In the aggregate, the net economic gains and losses of immigration to the U.S. economy appear to be small. The net income gains from immigration are about .2 percent of GDP. This accounts for income gains to business owners and consumers minus income losses to workers who compete with immigrants for jobs.
(See slide 13.)

The net fiscal costs of immigration are about .3 percent of gross domestic product. This accounts for tax payments made by immigrants minus public services that they use.

On balance, immigration lowers the U.S. GDP by about .1 percent per year. Statistically, accounting for margin of error, this is close to zero, Hanson said.
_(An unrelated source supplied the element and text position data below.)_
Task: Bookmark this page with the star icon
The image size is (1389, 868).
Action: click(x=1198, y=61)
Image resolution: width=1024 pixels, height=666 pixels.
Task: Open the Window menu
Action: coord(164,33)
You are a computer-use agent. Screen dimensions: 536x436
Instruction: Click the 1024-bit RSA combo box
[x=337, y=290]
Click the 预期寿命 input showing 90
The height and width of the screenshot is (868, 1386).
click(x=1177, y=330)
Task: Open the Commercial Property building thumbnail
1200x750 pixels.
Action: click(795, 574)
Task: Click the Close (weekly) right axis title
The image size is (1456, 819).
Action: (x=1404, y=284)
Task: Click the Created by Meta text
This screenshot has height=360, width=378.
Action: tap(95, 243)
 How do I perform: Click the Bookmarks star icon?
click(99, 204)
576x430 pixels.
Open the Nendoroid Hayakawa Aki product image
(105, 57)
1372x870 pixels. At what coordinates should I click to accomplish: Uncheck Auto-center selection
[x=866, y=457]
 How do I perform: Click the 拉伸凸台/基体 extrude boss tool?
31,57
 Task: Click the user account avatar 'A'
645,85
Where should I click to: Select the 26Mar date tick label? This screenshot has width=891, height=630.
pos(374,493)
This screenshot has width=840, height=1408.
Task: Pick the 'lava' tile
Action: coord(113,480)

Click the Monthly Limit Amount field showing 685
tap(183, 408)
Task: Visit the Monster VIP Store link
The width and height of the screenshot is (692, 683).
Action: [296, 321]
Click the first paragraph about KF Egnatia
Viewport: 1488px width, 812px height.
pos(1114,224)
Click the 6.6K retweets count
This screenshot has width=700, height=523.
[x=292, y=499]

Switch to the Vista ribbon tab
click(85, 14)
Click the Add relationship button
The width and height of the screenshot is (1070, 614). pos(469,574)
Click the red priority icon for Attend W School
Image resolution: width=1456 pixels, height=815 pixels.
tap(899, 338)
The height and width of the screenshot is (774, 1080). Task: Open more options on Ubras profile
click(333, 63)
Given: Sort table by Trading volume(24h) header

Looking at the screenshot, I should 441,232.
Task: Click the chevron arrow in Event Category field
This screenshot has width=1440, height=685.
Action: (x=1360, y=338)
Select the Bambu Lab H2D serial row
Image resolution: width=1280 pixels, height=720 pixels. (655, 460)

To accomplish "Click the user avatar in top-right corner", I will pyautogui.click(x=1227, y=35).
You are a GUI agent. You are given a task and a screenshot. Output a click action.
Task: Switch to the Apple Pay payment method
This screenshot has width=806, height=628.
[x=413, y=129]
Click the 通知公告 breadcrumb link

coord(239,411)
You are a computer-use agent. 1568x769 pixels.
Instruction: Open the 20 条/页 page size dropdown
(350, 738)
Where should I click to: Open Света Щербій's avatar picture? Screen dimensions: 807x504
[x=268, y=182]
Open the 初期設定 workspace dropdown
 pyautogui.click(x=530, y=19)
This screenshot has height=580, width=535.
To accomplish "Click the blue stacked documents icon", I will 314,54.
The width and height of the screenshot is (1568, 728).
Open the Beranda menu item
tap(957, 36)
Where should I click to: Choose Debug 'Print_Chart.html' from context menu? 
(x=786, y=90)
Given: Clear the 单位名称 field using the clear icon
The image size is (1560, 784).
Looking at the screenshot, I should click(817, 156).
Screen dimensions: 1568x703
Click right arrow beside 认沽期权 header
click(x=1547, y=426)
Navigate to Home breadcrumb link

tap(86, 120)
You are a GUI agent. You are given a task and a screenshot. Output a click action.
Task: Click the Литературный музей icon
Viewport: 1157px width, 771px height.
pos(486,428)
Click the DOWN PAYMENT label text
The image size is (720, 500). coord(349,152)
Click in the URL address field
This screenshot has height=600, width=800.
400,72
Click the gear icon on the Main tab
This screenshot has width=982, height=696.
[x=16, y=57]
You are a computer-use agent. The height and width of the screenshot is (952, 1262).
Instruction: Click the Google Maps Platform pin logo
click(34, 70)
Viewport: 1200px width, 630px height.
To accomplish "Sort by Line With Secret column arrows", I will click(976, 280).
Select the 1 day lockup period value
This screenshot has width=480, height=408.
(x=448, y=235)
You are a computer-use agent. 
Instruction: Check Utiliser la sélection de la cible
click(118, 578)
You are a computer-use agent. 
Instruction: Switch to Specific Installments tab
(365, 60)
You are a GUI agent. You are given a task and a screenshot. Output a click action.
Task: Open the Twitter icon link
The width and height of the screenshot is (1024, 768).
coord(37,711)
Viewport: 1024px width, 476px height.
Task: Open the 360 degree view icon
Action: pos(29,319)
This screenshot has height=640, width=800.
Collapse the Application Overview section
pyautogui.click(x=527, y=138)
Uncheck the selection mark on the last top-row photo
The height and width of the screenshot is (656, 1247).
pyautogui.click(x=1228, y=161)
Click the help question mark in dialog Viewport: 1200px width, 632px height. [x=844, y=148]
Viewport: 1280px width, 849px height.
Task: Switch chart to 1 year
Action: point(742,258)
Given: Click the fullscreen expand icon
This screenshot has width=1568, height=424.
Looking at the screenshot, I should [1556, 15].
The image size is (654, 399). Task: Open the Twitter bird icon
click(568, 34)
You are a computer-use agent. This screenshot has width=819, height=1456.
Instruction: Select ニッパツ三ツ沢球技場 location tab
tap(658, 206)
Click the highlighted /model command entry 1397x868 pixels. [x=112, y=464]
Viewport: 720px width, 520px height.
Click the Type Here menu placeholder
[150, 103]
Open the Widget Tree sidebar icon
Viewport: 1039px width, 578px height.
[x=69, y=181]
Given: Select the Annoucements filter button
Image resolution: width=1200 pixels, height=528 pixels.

“Immigration, like international trade, is going to increase the total size of the pie, but there will be winners and losers, gains and losses” he said. “If you say you are in favor of immigration, you must say you are in favor of lowering the wages of some workers. But you cannot say net impact of immigration is very big.”

Hanson said the best way to turn the net impact of immigration into a positive is to invest in the education of the children of immigrants.

“It all comes down to what happens in subsequent generations. If you get the children of immigrants out of high school and with a year or two of college, you enter the realm where there might be net fiscal gains to the economy,” Hanson said.

“You cannot have a debate about immigration policy cannot without talking about the maximum educational attainment of the second or third generation. The dynasty begins with one kid. If they are excluded, then we will have negative consequences … It makes sense to get children of immigrants educated. The extra dollars that states spend may reap benefits. This is something national policy needs to consider.”